The name deconvolution is not apt, because we aren’t actually performing a deconvolution. A convolution is a multiplication in a Fourier space and a deconvolution on a convoluted image (in image processing) gives us the original image.
Deconvolution (in its image processing essence) cannot be done in machine learning, as a Gaussian blurring of an image, in case of a convolutional layer, is an invertible process. What this means is that the deconvolution operation is a black box of sorts, and no one has quite figured out how to get the original pixel values back from a convoluted image. In machine learning, however, a deconvolution is another convolution layer, that spaces out the pixels and performs an up sampling.
A convolution integrates the information spread over a large area into a single pixel; whereas a deconvolution spreads that information out over a large area.
Deconvolutions have another name to prevent confusion: Transposed Convolutions.
How the deconvolution works: It is not possible to interpolate a single pixel value into many values.
Convolution Deconvolution
The quick and dirty solution is to do some fancy padding to the image and then apply a convolution operation. This operation will obviously not result in the same pixel values of the original image. In fact, it might result in some very weird or a lot of zero values. However, it does bring back the image to its original spatial dimensions, which is what we were trying to do initially.
Where to use the Deconvolution layer: As I mentioned before, deconvolutions are used in image segmentation tasks.
When we apply a convolution, we reduce the spatial dimensions of the image. Deconvolutions are done after the convolution layer to keep the size of the output image same as before.
POOLING LAYER
Note: Pooling is not a convolutional layer, but we are talking about it here, as it is a layer that is used commonly in CNNs.
The pooling layer was introduced for two main reasons: The first was to perform downsampling, that is, to reduce the amount of computation that needs to be done, and the second to send only the important data to the next layers in the CNNs.
How they work: There are two kinds of pooling layers: max pooling and average pooling.
In max pooling, we take only the value of the largest pixel among all the pixels in the receptive field of the filter. In the case of average pooling, we take the average of all the values in the receptive field.
There are many arguments about which one is better and there are many rules of thumb about when to use which, but, typically max pooling is more commonly used.
Since we try to downsample the input vector, pooling kernels do not overlap, i.e., they have a stride that is larger than the size of the kernel itself.
Limitations of the Pooling layer: Downsampling by pooling causes lots of problems in CNNs.
As mentioned by Geoffrey Hinton, the pooling layer loses positional information about the different objects inside the image. This is why, many new architectures have stopped using the pooling layer altogether.
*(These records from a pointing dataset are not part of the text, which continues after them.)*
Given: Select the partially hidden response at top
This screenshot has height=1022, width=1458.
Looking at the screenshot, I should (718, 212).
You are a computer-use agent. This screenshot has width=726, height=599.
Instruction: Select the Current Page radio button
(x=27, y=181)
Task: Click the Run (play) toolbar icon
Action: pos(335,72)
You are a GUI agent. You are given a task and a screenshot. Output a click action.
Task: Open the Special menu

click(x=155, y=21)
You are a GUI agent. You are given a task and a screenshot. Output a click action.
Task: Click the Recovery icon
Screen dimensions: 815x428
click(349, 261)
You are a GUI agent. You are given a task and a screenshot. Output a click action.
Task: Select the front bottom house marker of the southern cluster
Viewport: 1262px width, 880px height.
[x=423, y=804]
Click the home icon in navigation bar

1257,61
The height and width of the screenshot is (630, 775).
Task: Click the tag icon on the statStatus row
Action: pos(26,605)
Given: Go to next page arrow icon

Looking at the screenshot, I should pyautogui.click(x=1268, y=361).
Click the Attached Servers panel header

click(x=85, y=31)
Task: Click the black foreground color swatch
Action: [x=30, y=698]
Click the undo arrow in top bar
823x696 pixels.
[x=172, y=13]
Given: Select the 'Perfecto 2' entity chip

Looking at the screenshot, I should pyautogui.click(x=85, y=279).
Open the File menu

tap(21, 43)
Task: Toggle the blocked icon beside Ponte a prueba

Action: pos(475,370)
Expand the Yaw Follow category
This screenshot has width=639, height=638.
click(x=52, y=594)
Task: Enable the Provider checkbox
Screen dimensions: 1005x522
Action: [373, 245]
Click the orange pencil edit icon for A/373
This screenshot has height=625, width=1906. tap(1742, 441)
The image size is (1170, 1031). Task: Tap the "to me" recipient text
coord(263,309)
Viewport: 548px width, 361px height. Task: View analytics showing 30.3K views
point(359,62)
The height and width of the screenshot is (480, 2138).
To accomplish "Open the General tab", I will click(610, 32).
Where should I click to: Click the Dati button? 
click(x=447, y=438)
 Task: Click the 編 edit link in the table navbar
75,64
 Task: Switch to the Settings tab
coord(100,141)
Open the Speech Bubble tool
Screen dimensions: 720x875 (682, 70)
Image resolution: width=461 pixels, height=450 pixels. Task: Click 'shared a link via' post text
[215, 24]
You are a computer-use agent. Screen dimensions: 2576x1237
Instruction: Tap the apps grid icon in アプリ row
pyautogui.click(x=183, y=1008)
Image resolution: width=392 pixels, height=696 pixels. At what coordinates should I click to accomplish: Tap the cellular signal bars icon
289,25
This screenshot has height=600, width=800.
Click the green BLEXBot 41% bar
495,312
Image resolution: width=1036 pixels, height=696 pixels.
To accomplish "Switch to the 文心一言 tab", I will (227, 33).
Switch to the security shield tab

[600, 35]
The pooling layer was introduced to reduce computational time and complexity by reducing the number of parameters. With the rise in computational power and the presence of better ways of downsampling, like Separable and Dilated Convolutions, the pooling layer can be cast aside.
Conclusion
Different convolutional operations can be used to perform different functions and get results as per our needs. A traditional conv2D can be used when we want good results and we have abundant computational resources. On the other hand, if we need to run our CNN on embedded devices, we can use separable convolutions to reduce our computational needs.